[Quoted passage]

>>>>

We expect the two groups that dominate the hedge industry – fund of hedge funds and "trader" hedge firms – to be challenged during the next five years. Both the mission and the methods of both types of competitors are under attack, as further described below.

Exhibit 2: The Next Five Years for FoHFs

  1. FoHF AUM growth will slow: market share of pension assets invested in hedge funds will drop though AUM will rise, to a mere $600 billion in 2010,
  2. FoHF clients will be 23rds HNW/small F&E, and 13rd institutional,
  3. FoHF fees will normalize to 0.75%+ 5% over cash rate of return,
  4. FoHFs will consolidate sharply: 10 at-scale multi-channel firms, 40 also-rans, 40 niche/ specialty providers, and countless "products" provided as loss-leaders by brokers and banks,
  5. FoHF technology will simplify, with a focus on risk instead of transparency,
  6. FoHFs will solve the double whammy drawdown problem by increased use of managed accounts with fee sharing arrangements.

FoHFs in the "old" business (more on their other choices later) will differentiate based on product management and marketing – product niche, fees and affiliation – rather than return. Note the pattern of hedge exposure in endowments and foundations, where investors committed 14% (vs. 1.5% by pensions) of assets at the end of 2004.

This data suggests that the FoHF is part training wheels, part TV dinner. For large funds it is a format to be abandoned as soon as the learning curve levels off, while for smaller funds it is a well-rounded meal, easier and cheaper (risk-wise) than cooking. We expect continuing allocation away from FoHF by foundations and endowments, all of which will be taken up by pensions "just starting to learn".

The same thing happened when private equity was first the rage for pensions, but by 2004 the situation had stabilized: funds of private equity funds (FoPEFs) flows were 10% of new pension allocations to private equity and represented about the same proportion of all pension private equity. Concentration? The largest quartile of firms control 80% of the FoPEF assets, with a product that has friendlier features than FoHF (no performance fees, for one thing). Our conclusion: once everyone discards the training wheels, some institutional consumers (say 10%?) will still buy TV dinners, but they will pay less and less.

Within the world of hedge portfolio managers we also see bifurcation:
 

  • "Trader" Hedge Firms: One or a few related strategies staffed with intuitive practitioners. These firms are made up of semi-autonomous teams who may use technology to cobble together a multi-strategy offering. The culture is team-return-driven not client-return driven. Execution is proprietary.
  • Multi-Strategy Quants: firms with an active quantitative culture, may be proprietary in execution, partly open architecture, or hybrid/synthetic.

<<<<

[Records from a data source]

>>>>

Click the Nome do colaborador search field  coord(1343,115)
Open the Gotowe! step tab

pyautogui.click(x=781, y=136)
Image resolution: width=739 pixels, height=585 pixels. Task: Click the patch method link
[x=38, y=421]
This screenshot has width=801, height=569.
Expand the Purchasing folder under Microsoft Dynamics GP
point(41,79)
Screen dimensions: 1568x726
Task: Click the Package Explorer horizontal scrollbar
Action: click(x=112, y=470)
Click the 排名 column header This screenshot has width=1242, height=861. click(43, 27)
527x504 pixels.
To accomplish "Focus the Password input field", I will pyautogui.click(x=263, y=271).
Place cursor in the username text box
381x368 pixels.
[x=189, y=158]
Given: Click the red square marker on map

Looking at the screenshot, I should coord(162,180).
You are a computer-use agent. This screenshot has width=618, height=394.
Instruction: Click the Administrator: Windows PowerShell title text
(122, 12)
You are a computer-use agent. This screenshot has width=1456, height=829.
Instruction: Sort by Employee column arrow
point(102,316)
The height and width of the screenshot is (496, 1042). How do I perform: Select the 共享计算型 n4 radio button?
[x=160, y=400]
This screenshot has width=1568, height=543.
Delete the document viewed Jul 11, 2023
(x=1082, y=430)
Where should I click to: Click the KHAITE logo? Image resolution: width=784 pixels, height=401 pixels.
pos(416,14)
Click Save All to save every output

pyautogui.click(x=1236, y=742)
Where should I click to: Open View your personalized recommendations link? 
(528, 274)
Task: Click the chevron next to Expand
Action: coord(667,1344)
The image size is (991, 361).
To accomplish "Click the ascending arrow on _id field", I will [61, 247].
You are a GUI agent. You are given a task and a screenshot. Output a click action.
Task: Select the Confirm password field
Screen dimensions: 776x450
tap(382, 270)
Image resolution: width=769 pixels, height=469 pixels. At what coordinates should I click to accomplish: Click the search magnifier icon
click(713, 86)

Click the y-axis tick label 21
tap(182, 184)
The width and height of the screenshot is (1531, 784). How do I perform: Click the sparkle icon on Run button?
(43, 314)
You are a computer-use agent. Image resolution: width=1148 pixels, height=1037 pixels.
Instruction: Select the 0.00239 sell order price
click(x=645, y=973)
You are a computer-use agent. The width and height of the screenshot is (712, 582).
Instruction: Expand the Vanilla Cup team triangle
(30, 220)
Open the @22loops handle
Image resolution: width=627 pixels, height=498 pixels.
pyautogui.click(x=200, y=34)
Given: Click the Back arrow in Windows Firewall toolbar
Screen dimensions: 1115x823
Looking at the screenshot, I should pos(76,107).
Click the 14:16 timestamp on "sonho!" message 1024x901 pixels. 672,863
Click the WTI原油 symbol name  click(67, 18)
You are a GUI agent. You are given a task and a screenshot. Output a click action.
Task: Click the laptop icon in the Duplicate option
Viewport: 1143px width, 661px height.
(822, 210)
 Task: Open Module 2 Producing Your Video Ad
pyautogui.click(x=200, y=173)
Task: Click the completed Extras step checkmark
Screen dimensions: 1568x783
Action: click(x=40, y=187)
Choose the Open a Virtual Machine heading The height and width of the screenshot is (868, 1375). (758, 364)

<<<<

[Complete the following]
**1.** Using the hedge industry outlook, answer the following:
(a) What AUM figure does Exhibit 2 project for FoHFs in 2010?
(b) What percentage of assets had endowments and foundations committed to hedge exposure at the end of 2004?
(c) What share of FoPEF assets is controlled by the largest quartile of firms?
**2.** Revise the hedge industry outlook from "FoHFs in the" to "end of 2004.", replacing "committed" with "allocated".

[Solutions to the problems]
**1.**
(a) $600 billion
(b) 14%
(c) 80%

**2.**
FoHFs in the "old" business (more on their other choices later) will differentiate based on product management and marketing – product niche, fees and affiliation – rather than return. Note the pattern of hedge exposure in endowments and foundations, where investors allocated 14% (vs. 1.5% by pensions) of assets at the end of 2004.